Trump's State of Union speech irks some Michigan Dems, pleases GOP

Keith Laing
The Detroit News

Washington — Impeachment hung over President Donald Trump's State of the Union address Tuesday and reaction afterward as Michigan House Republicans lauded the president and congressional Michigan Democrats mostly hit hard at the speech.

Trump played up economic growth and other administration accomplishments while trumpeting new proposals, such as $50 million more for neonatal research that might benefit Michigan medical school research.

While Trump played up health care initiatives and vowed to improve America's medical system, Democratic U.S. Sen. Debbie Stabenow rejected the argument.

President Donald Trump delivers his State of the Union address to a joint session of Congress on Capitol Hill in Washington, Tuesday, Feb. 4, 2020.

“Contrary to the president’s remarks this evening, this administration has been relentless in its efforts to take health care away from Michigan families," said Stabenow, D-Lansing. "... Health care is a basic human right, and I remain focused on protecting care and lowering costs for Michigan families.”

But Republicans noted the economy and new Trump proposals.

“Under President Trump’s policies, the economy is growing, wages are rising and there are thousands of new manufacturing jobs in Michigan alone," said U.S. Rep. John Moolenaar, R-Midland, referring to 12,100 new manufacturing jobs in Michigan since the president took office, while 5,300 factory jobs were lost in 2019.

"President Trump gave a strong speech that focused on the issues that matter most to Michigan families including infrastructure, lower prescription drug prices, caring for our veterans and expanding rural broadband."

Other Democrats had more visceral responses to the speech by Trump, who is expected Wednesday to be acquitted by the Republican-controlled U.S. Senate. Stabenow and U.S. Sen. Gary Peters, D-Bloomfield Township, plan to vote to convict Trump.

"This SOTU was demagoguery, defined," Bloomfield Township Democratic U.S. Rep. Andy Levin tweeted before storming out of the U.S. Capitol.

"I have watched stories told and visitors extolled at every #SOTU for decades. This, however, was manipulation on a grand scale. I feel like I need a shower."
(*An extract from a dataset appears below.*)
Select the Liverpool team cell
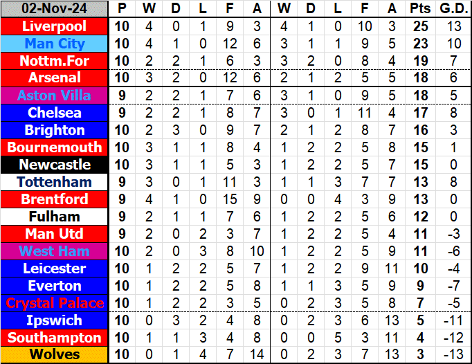 point(55,26)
Congressman Andy Levin addresses community members at a vigil to remember Jimmy Al-Daoud.

U.S. Rep. Rashida Tlaib, D-Detroit, took umbrage at many of Trump's comments, including his description of public schools as "government school" when advocating giving students expanded choices, including for private schools.

"Mr. Impeached President, they aren't called government schools, they are called public schools, where we, the people, collectively support our children's futures," Tlaib tweeted. "Stop trying to erode our public education system."

U.S. Rep. Tim Walberg, R-Tipton, lauded Trump's revamping of the North American Free Trade Agreement into the United State Mexico Canada Agreement as well as a modest new trade deal with China.

"Thanks to USMCA and other newly renegotiated trade deals, farmers and blue-collar workers can continue to benefit from even greater economic opportunities," Walberg said in a statement. "President Trump also offered many common sense solutions to strengthen skills-based education, lower prescription drug prices and make health care more affordable."

U.S. Rep. Bill Huizenga, R-Zeeland, lauded that 60,000 Michiganians have been lifted out of poverty.

"By renegotiating trade deals to put Americans first and implementing pro-growth policies such as tax cuts, President Trump and Republicans in Congress have helped create new opportunities for hard-working Americans and delivered the strongest economy in decades,” Huizenga said in a statement.

Others tried to keep away from the frayed emotions of Tuesday night, which included Trump's refusal before delivering his speech to shake the hand of House Speaker Nancy Pelosi, D-California, who led the effort to impeach him. She later tore up his speech after he finished it.

U.S. Rep. Fred Upton, R-St. Joseph, focused on the proposed health care research, especially since he initiated a $6.3 billion medical cures bill that was signed into law by Democratic President Barack Obama in 2016. 

"“Tonight during the State of the Union, I wore a purple tie in unity with the Problem Solvers Caucus to highlight the fact that there are not red issues or blue issues," Upton said in a statement. "Rather, both parties need to come together to solve the issues that are facing all Americans. 

“...I was especially pleased with the president’s call for increased funding for health care research and his call for $50 million for childhood cancers. We will continue to prioritize Cures 2.0, an important idea to increase access to life-saving cures and a top priority in 2020."

Peters, who is running for re-election in what is currently a tight contest in the polls, also was restrained in his response.

“There is a lot more we can do to help working families in Michigan and across the country," he said in a statement. "I hope that we can find common ground and make progress on issues important to Michiganders: lowering prescription drug costs and expanding skills training and apprenticeship programs."